TEXTE CITÉ →
# # #

On définit ordinairement l’esprit conservateur comme attaché à la tradition, aux notions d’ordre et d’autorité reçues comme un héritage, à la prégnance apodictique des valeurs morales et religieuses, au culte passionné et sentimental du passé.
À l’inverse, on rattache l’esprit progressiste ou révolutionnaire au désir permanent de changement, à la croyance que seules les réformes sociales et économiques ainsi que les sciences et les techniques peuvent faire passer les hommes de la barbarie à la civilisation, ou encore à une véritable méfiance envers toute autorité s’affichant comme ancestrale, étant communément admis qu’on ne peut rien attendre de la tradition ou de l’ordre naturel des choses. Donc à une pensée où les prérogatives de la philosophie basées originellement sur des notions théologiques et en particulier sur une conception monothéiste du monde cèdent de plus en plus le pas à la raison humaine comme source essentielle de la vérité.
Soucieux de m’en référer à ces deux formes de pensée si vivantes dans le paysage politique contemporain, les questions que je veux poser sont celles-ci : existe-t-il un socle philosophique à ces visions apparemment si opposées ? Que sous-tendent réellement les deux tempéraments qui manifestent de telles divergences ? Quelle conception du monde leur est immanquablement liée ?
On comprend aisément que par sa brièveté un tel article ne fera que survoler le sujet. Il faudrait y consacrer un ouvrage. Néanmoins, sans trop entrer dans les subtilités, essayons de voir si nous pouvons mettre en valeur certains thèmes afin de dégager les points qui peuvent les unir ou les opposer. Sans cesser toutefois de garder présent à l’idée qu’un esprit ou un État conservateurs peuvent en cours de route devenir progressistes et révolutionnaires, ou inversement ; que ce soit pour des raisons personnelles ou à la suite de bouleversements politiques, démographiques ou scientifiques.
Déjà, en se penchant sur l’histoire de la pensée politique depuis au moins le monde grec, on peut mettre en évidence, me semble-t-il, deux axes distincts, deux voies différentes ayant marqué profondément dès l’origine la pensée occidentale. Une ligne qu’on peut faire remonter à Platon et à sa théorie des idées, en englobant un aspect important de la pensée présocratique et pouvant être résumée ainsi : toutes les lois humaines sont nourries par une loi divine. Ou encore « Les choses nous sont données, il faut les accepter telles quelles ». Une autre qu’on peut faire remonter à Aristote envisagée à partir des conceptions « scientifiques » de ce dernier, accordant un plus grand pouvoir à l’observation critique ou à l’idée qu’il existe une réalité extérieure à notre esprit. Une ligne qui traverse tout le Moyen Âge et la Renaissance, plus moins déformée ou amplifiée il est vrai par un grand nombre de penseurs ou de scientifiques.

# # #

Liste des données

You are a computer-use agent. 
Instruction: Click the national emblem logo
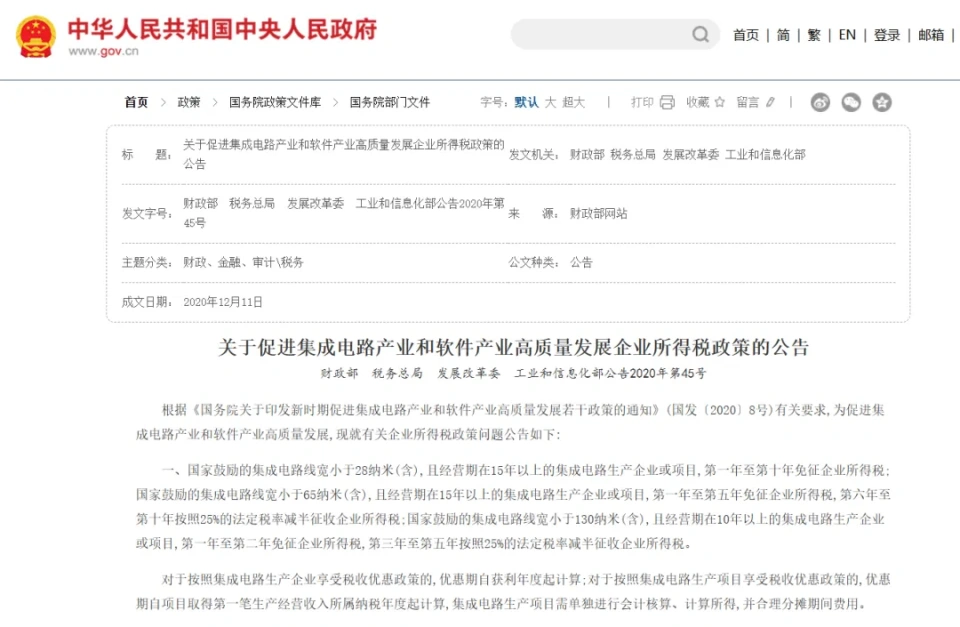(36, 36)
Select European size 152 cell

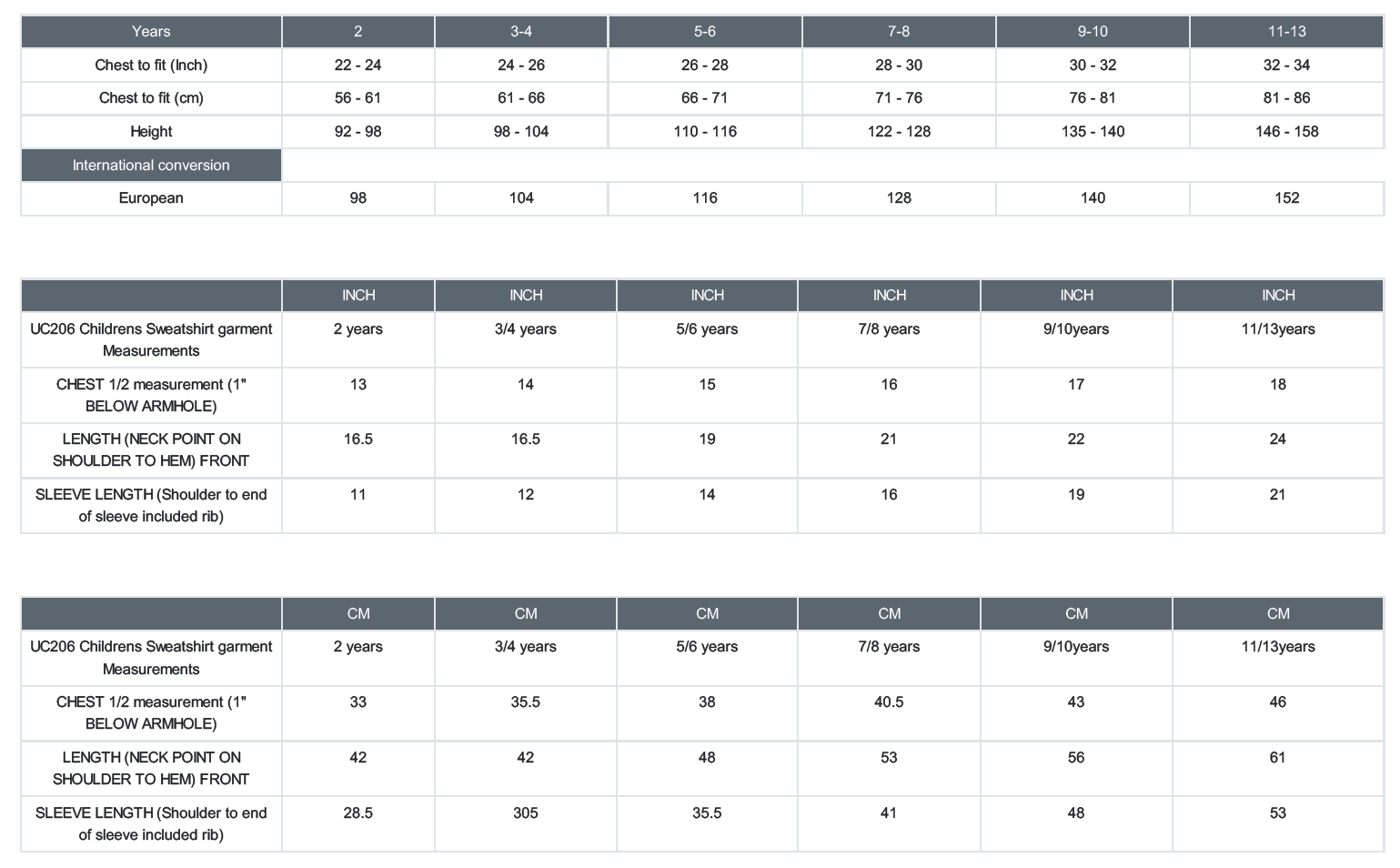pos(1286,198)
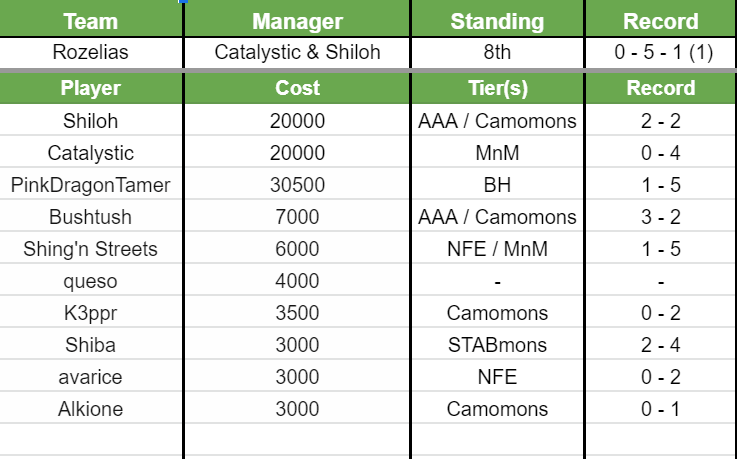Select the Team header cell
This screenshot has width=737, height=459.
(x=91, y=18)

# # #

TÂCHES À RÉALISER →
1 - Dans le texte sur l'esprit conservateur et l'esprit progressiste, indiquez à quel philosophe on peut faire remonter la ligne qui accorde un plus grand pouvoir à l'observation critique.
2 - Relevez toutes les questions posées dans le texte sur l'esprit conservateur et l'esprit progressiste.

LISTE DES RÉPONSES →
1 - À Aristote.

2 -
- Existe-t-il un socle philosophique à ces visions apparemment si opposées ?
- Que sous-tendent réellement les deux tempéraments qui manifestent de telles divergences ?
- Quelle conception du monde leur est immanquablement liée ?